Parujan v Atlantic Western Trustees

CourtRoyal Court
Judgment Date07 March 2003
Neutral Citation[2003] JRC 45
Date07 March 2003

[2003] JRC 45


(Samedi Division)


Sir Philip Bailhache, Bailiff, and Jurats Le Brocq and Le Breton.

Yashvina Parujan
First Plaintiff
Atlantic Western Trustees Limited
First Defendant

Advocate M. H. D. Taylor for the Plaintiff;

Advocate D. F. Le Quesne for the Defendant.


In re Malabry Investments Limited (1982) JJ 117.

Parujan v Atlantic Trustees (15th October, 2002) Jersey Unreported; [2002/195].

Lettersted v Broers (1884) 9 APP.CAS.371.

West v Lazards (1987–88) JLR 414.

Trusts (Jersey) Law 1984.

Application for directions under Article 47 of the Trusts (Jersey) Law, 1984 re: (i) right of a trustee to charge fees for the administration of the trust; (ii) should the trustee be ordered to repay to the trust amounts taken in order to meet legal fees incurred by it in connection with its disputes with the Settlor; (iii) whether the trustee overcharged the trusts; (iv) should the trustee be removed as trustee of the trust pursuant to Article 15 of the Trusts (Jersey) Law, 1984.





On 21 January 1994 Yashvina Parujan (“Mrs Parujan”) established a discretionary settlement known as the Maple Trust of which Atlantic Western Trustees Limited has and remains the trustee. Mrs Parujan was, and appears still to be, resident in Canada. In or about 1995, a second discretionary trust known as the Pan-Am Trust, in identical terms to the Maple Trust, is said by the trustee to have come into existence. The assets of the Maple Trust are the issued share capital of Acacia Properties Limited (“Acacia”) and Lom Holdings Limited (“Lom”). According to the trustee, the Pan Am Trust hold the issued shares of a company incorporated in the British Virgin Islands called Shearson International Business Corporation (“Shearson”). By an undated letter of wishes, Mrs Parujan requested the trustee to consult with her brother, Harshad Kapadia (“HK”) or Jayant Kapadia (“JK”) at regular intervals and to consider their wishes in relation to the investment of funds, addition of beneficiaries and distributions to beneficiaries. In practice the main channel of communication has been between the trustee and HK.


On 10 August 2000 Mrs Parujan brought this representation seeking relief as set out in the amended prayer as follows:-

“(1) The Court grant leave to the Settlor to bring this Representation under Article 47(3) of the Trusts (Jersey) Law, 1984 as amended.

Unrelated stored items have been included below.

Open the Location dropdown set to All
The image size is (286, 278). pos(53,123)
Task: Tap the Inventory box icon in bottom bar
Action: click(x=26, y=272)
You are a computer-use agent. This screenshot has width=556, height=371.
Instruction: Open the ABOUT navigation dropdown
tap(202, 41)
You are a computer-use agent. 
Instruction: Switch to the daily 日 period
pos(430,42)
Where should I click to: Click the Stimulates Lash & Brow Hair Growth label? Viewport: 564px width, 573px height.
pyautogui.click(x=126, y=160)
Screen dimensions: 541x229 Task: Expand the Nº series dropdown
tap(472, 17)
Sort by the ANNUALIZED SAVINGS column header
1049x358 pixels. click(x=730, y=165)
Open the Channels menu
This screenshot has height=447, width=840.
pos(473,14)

(2) An Order that the Trustee be served with a copy of this Representation and of the Affidavit of the Settlor and that it be convened before this Court on a date to be arranged.

(3) Order that the Trustee be removed immediately as Trustee of the Maple Trust and if the Court sees fit as Trustee of the Pan American Trust in favour of the New Trustee.

(4) Order that the Trustee obtain the immediate resignation of the directors of Acacia, Lom and Shearson in favour of persons to be nominated by the Settlor.

(5) Adjudicate on the claim that the Trustee has overcharged the trusts and companies having heard oral evidence and reviewed the Report of Royan Ellis and make such order as the Court sees fit in respect of the charges of the Trustee from the creation of the Trust and incorporation of the companies, or in the case of the Trust and incorporation of the companies, or in the case of Shearson, the date of purchase, to the 28 February 2001.

(6) Order that the Trustee repay all sums it has taken from the Trust structure to pay the legal fees it has incurred in this action.

(7) Make such other directions, if any, as the Court sees fit.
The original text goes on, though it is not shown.